The results in Table 1 show that the model trained using EchoCoTr-S on only 36 frames with a uniform sampling frequency of 4 (3.95 MAE), outperforms the state-of-the-art results reported by EchoNet-Dynamic on the beat-to-beat pipeline for LVEF prediction (4.05 MAE). In addition, unlike EchoNet-Dynamic, our method does not require the segmentation masks. Furthermore, our score is also better than the result that EchoNet-Dynamic stated for 32 frames and a sampling frequency of 2 frames (4.22 MAE). As illustrated in Table 2, a proper video sampling strategy plays a role in improving the results when using EchoCoTr models. This might be due to the different details that the model attends to spatially and temporally. For instance, not all adjacent frames might be needed during training and frames from multiple heart cycles are likely needed to provide a better temporal representation. Furthermore, we think that 36 frames with sampling frequency of 4 is found to be an ideal configuration to the problem at hand, because it covered multiple cardiac cycles (4-5 cycles) while skipping redundant and similar frames in most of the videos found in the EchoNet-Dynamic dataset. Hence, this has led to a more accurate estimation of LVEF prediction for the entire video. In fact, the frame sampling strategy we propose is aligned with the clinical guidelines that suggest estimating LVEF from up to 5 cardiac cycles.

Another remarkable result found is that EchoCoTr achieves satisfactory LVEF estimations when trained on only two frames (ES and ED). Due to its design, it ignores the local redundant features but learns the long-range dependencies. This follows the same methodology that clinicians do when calculating the EDV and ESV values to estimate LVEF.

It is also clearly seen from Table 2 that training on 36 frames achieves comparable results to 128 frames for BERT, DistilBERT and ViT models. However, all these experiments did not perform as well as our proposed method. We hypothesize that these models could not capture the temporal information as effectively as our proposed method while learning the local features within different frames. We believe that EchoCoTr-B performed marginally less than EchoCoTr-S due to its large architectural size that might be an overkill for the LVEF estimation problem.

7 Conclusion

We propose EchoCoTr which utilizes CNNs’ discriminative spatial ability with transformers’ temporal perception to estimate LVEF from a set of sampled frames from multiple heart cycles. The method outperforms other recent work when estimating ejection fraction on the EchoNet-Dynamic dataset. The goal of this paper is not to comprehensively study the performance of different transformer models, but to compare their performances with our CNN-Transformer method on spatiotemporal image analysis.

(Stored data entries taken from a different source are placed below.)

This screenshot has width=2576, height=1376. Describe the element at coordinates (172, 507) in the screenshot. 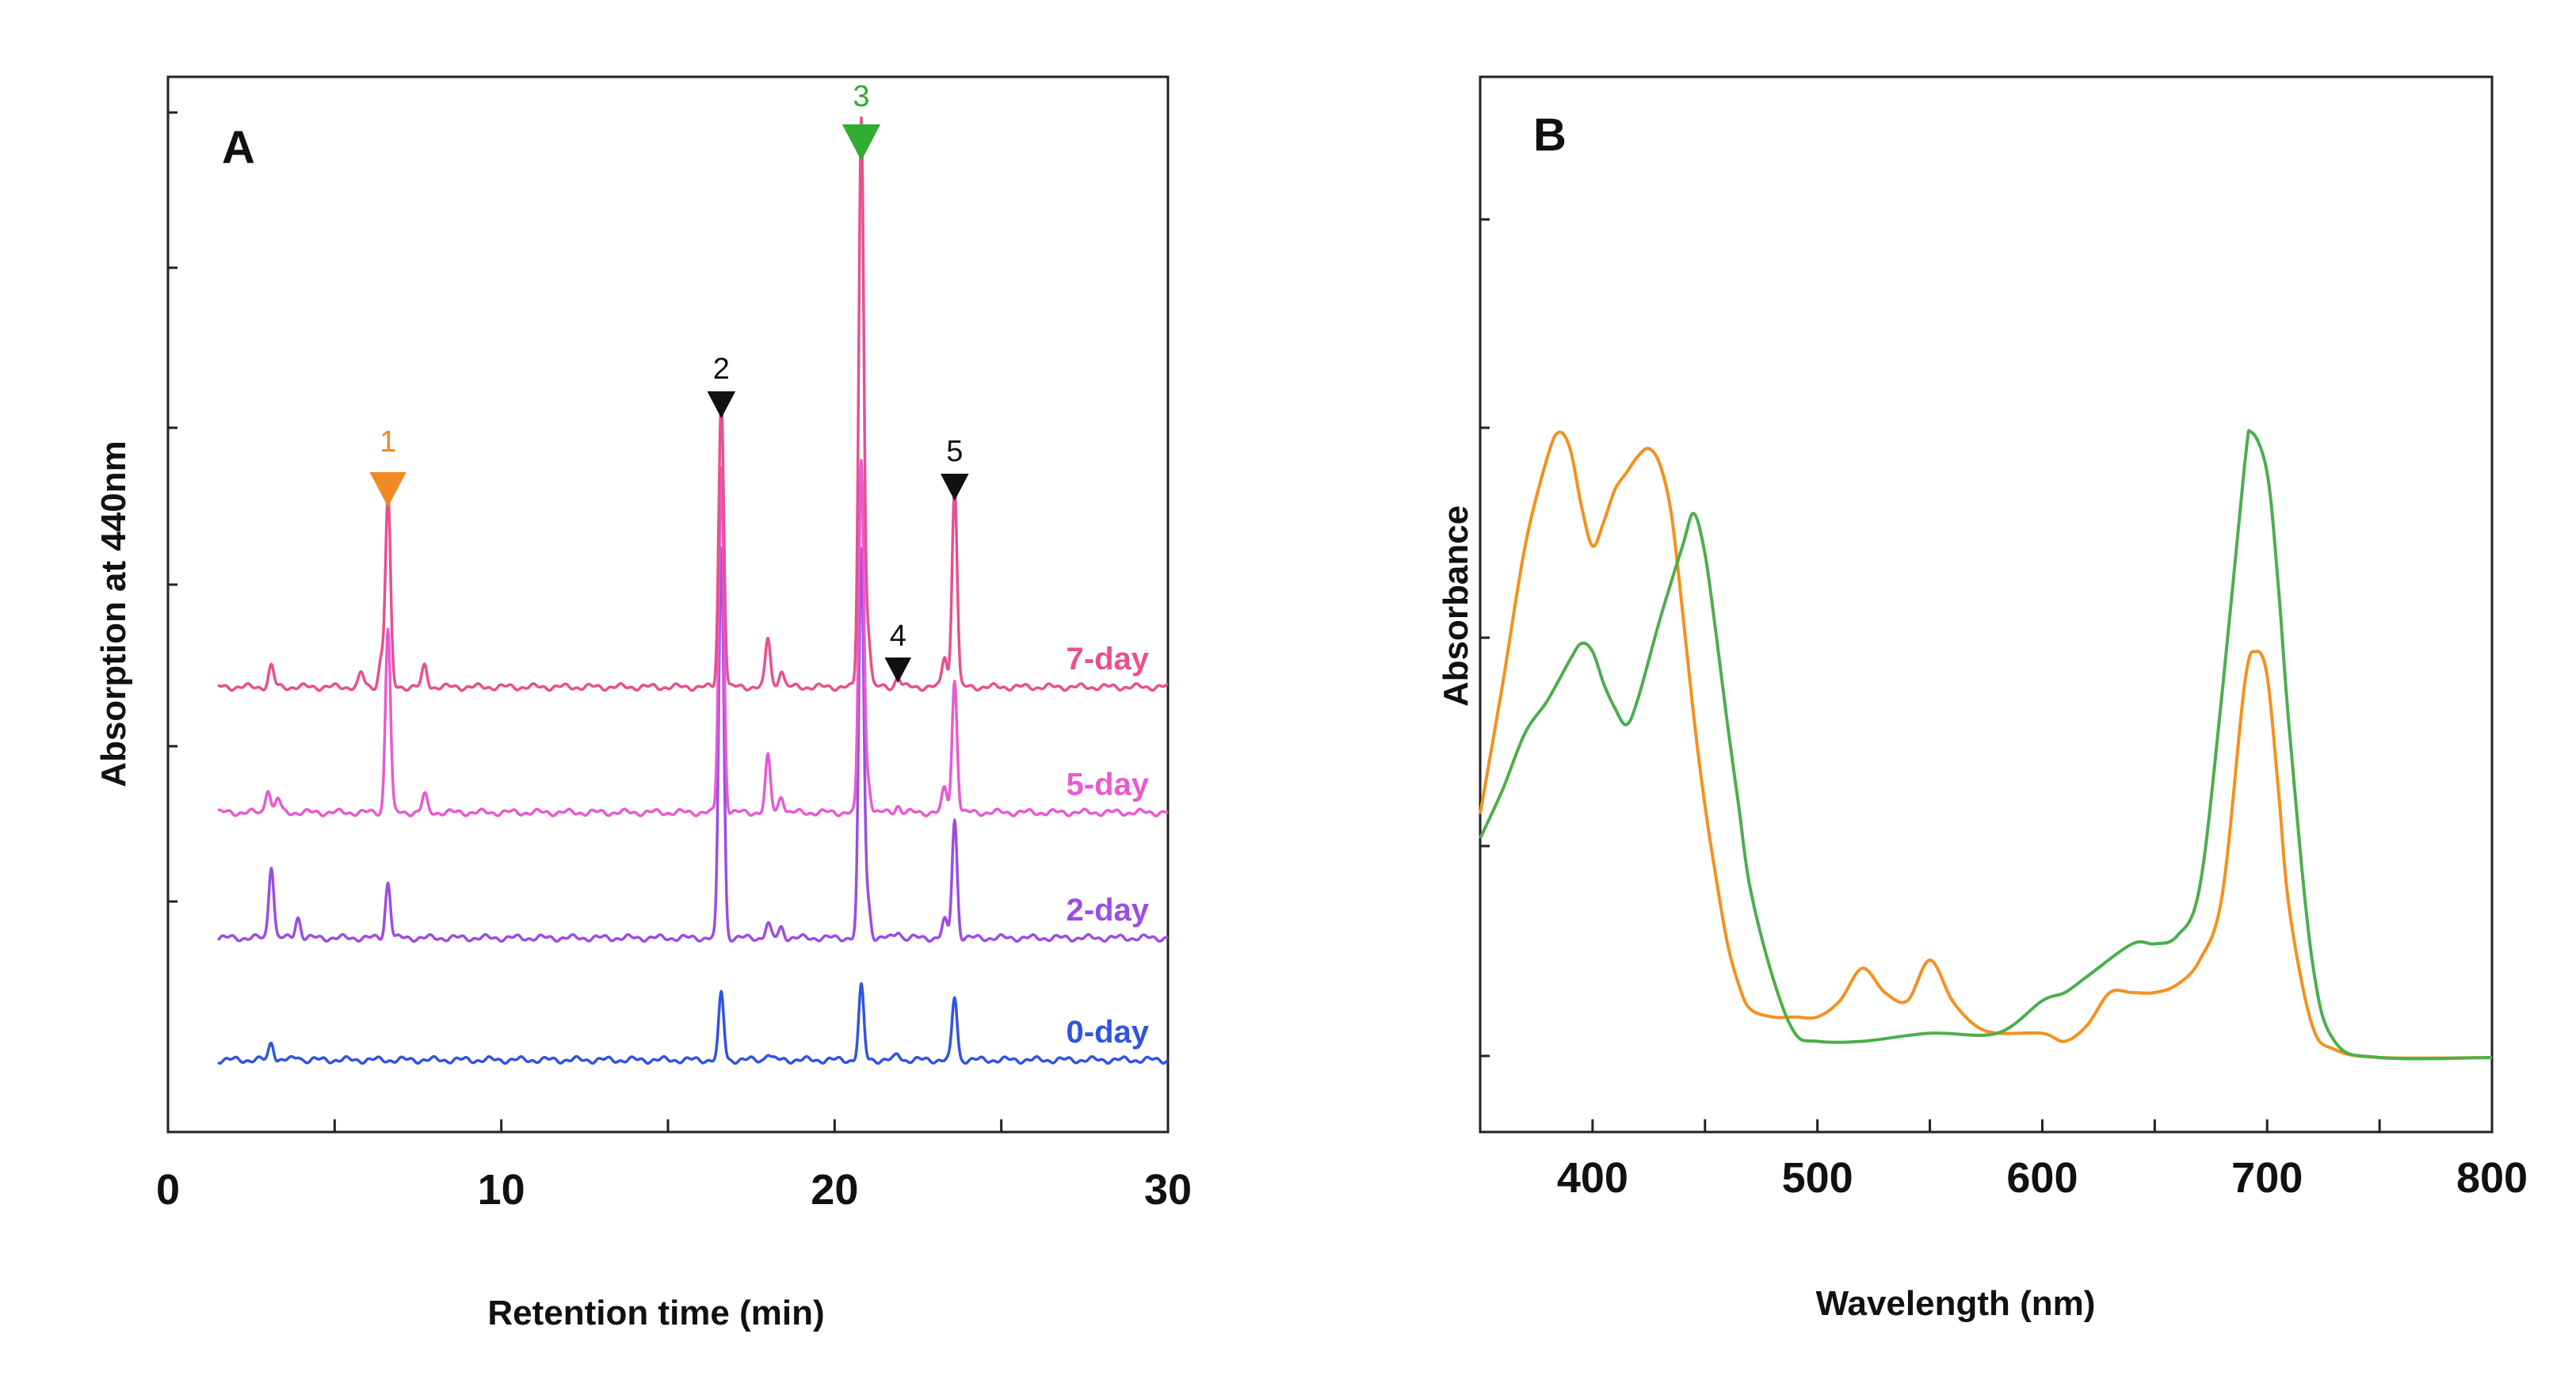

I see `y-ticks-a` at that location.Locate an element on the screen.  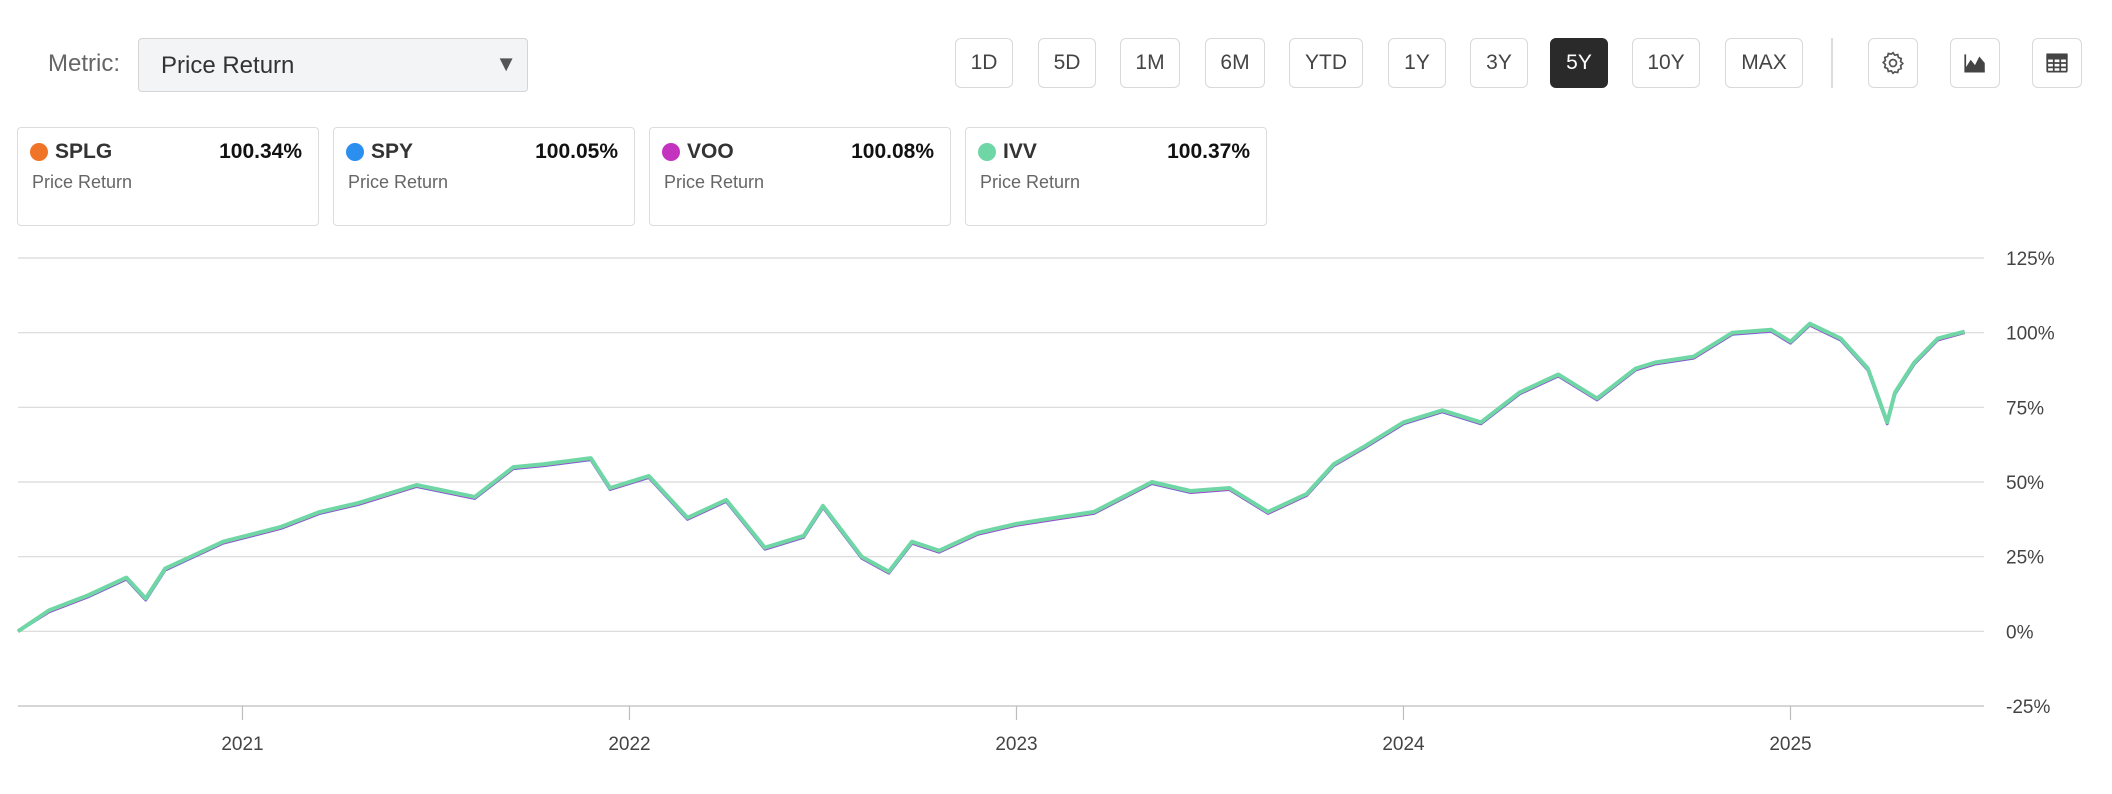
metric-select: Price Return ▼ is located at coordinates (333, 65). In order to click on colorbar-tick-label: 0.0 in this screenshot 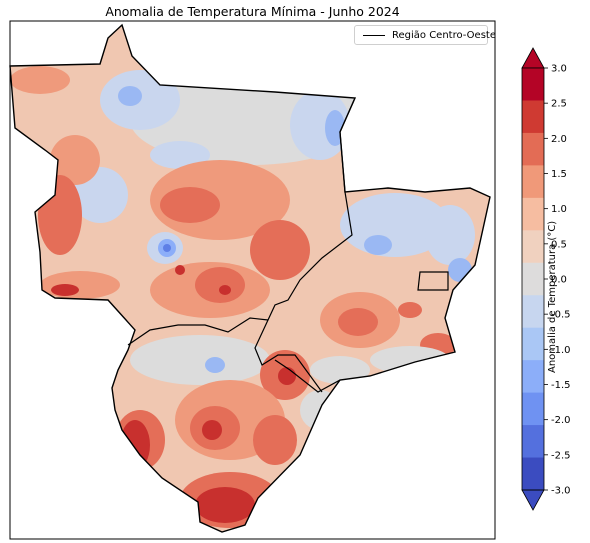, I will do `click(559, 280)`.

For future work, it is valuable to study the effect of self-supervision on EchoCoTr’s performance by using the unlabelled frames from each video. EchoNet-Dynamic dataset size proved to be enough to produce good results using EchoCoTr and spatiotemporal convolutional neural networks. Furthermore, it is also worth experimenting with the impact of performance on smaller datasets and datasets with abnormal motion of the heart.